All of this hints at other ways of doing media business as rights holders digest the lessons coming in from film, TV, music and gaming. Even the most effective and conservative rights-selling organisations may come to think differently about how to make the most of intellectual property, and Lumme confirms that the IOC is weighing up its options.
“I don’t think the IOC has ever been accused of being too fast, but by the same token I would hope that we’re not being too slow,” he says. “I think that we’ll look at all the opportunities we have before us but it could be possible. I mean, we’ve had plenty of proposals in the past to have IP-based series and so forth, and they continue to come in. I think at the end of the day, it’s not necessarily about trying to create franchises. It’s about telling the story in the right way.
“I mean, there’s a very flexible approach to that but at the end of the day, one thing we are concerned with is protecting the integrity of the people whose stories we’re telling and our own reputational aspect through the IP that we represent: the five rings.”
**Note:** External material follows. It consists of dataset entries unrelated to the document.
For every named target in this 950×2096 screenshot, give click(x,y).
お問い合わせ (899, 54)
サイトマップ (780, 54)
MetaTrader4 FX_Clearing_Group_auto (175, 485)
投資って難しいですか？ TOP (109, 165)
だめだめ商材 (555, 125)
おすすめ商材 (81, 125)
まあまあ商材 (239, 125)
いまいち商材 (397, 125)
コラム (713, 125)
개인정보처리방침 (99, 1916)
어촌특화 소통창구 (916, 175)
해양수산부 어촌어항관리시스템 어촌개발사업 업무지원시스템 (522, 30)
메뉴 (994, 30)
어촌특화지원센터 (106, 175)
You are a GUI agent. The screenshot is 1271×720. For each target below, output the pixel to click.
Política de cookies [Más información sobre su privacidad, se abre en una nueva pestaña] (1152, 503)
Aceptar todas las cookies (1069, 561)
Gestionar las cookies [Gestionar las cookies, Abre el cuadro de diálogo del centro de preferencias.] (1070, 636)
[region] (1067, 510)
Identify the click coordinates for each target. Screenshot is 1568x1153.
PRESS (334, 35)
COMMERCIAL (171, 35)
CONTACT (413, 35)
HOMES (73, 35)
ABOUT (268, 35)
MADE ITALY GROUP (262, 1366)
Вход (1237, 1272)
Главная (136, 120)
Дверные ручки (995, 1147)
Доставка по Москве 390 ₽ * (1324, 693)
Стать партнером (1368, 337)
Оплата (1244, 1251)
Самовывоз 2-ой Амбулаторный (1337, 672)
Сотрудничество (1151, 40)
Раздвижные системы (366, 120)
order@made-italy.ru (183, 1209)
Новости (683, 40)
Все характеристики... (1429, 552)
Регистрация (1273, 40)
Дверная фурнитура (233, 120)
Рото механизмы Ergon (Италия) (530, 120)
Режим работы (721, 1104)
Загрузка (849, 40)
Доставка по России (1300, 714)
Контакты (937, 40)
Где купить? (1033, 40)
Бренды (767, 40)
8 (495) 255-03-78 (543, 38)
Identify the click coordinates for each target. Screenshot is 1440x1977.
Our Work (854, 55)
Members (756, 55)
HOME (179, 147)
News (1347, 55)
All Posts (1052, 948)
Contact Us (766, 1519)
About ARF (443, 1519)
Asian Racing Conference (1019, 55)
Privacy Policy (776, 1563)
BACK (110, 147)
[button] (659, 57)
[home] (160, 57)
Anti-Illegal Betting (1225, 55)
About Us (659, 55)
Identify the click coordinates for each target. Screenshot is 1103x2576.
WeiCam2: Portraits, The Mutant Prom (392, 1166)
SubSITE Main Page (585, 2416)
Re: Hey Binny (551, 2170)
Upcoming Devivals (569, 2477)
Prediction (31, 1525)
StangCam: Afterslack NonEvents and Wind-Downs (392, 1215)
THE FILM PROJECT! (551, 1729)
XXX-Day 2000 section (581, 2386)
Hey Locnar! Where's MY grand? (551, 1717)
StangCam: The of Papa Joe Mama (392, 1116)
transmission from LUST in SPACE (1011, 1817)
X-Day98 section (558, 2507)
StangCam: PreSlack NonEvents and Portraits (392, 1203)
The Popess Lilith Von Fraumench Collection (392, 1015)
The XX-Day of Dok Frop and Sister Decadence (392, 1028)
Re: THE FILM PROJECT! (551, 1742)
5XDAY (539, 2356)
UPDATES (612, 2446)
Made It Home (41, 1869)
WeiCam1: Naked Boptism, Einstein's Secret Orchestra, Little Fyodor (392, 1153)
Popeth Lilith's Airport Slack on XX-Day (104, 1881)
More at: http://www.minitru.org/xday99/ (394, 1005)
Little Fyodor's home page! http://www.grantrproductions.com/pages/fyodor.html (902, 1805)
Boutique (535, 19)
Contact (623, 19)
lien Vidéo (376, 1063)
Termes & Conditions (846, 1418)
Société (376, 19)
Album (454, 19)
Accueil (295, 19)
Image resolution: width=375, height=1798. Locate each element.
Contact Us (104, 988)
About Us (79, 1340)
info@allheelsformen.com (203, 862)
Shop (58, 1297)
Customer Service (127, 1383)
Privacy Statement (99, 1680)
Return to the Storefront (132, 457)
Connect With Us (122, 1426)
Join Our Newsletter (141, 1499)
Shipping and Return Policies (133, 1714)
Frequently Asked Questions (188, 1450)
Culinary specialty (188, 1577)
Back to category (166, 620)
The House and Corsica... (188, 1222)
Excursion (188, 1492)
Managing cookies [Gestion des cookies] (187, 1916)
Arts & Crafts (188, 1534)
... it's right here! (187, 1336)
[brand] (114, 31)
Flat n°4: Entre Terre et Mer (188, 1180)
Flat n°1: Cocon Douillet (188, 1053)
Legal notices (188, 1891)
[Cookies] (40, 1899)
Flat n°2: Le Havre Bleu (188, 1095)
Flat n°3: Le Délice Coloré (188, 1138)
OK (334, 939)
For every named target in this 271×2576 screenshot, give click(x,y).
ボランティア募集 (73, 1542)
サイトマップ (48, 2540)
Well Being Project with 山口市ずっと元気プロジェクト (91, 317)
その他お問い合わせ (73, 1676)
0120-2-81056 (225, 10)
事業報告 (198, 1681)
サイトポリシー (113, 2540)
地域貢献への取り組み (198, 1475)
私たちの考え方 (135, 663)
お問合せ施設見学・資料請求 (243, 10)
I don’t think the IOC has ever been accused of being too fast, but by the same token I would hope that we’re not being too slow. One thing we are concerned with is protecting the integrity of the people whose stories we’re telling and our own reputational aspect through the IP that we represent: the five rings.
That would represent another phase of transformation for an IOC that Lumme believes has “come on leaps and bounds” around him in its internal capabilities and knowledge base. He sees it as more “systematic”, better resourced, and better placed “to drive the relevance and the importance of sport at a world governmental level”.
Despite a year in which he has “worn tracksuit bottoms more than I have for the rest of my life combined”, he feels energised by the demands of the work, and the possibilities. “We now have a full marketing department of 50 people,” he says. “On top of that, we have a digital media capability – beyond the host broadcaster, OBS – of 120 people. There’s massive changes.”
Still, the most telling adaptations may yet be those that lie ahead.
“Because it’s not just the Games that have to remain relevant as a driver of people choosing sport in this world, it’s also the IOC as an organisation,” Lumme argues. “You know as well as me the level of scrutiny that people have, particularly young people have, of organisations, and perhaps the absence of trust that has crept into our world in terms of these organisations. So it’s something that we’re really, really addressing, and we want the IOC to be not only relevant but respected and fit for purpose as we go forwards.”
Even set against the trials of the past year, that will be an exacting, enduring challenge.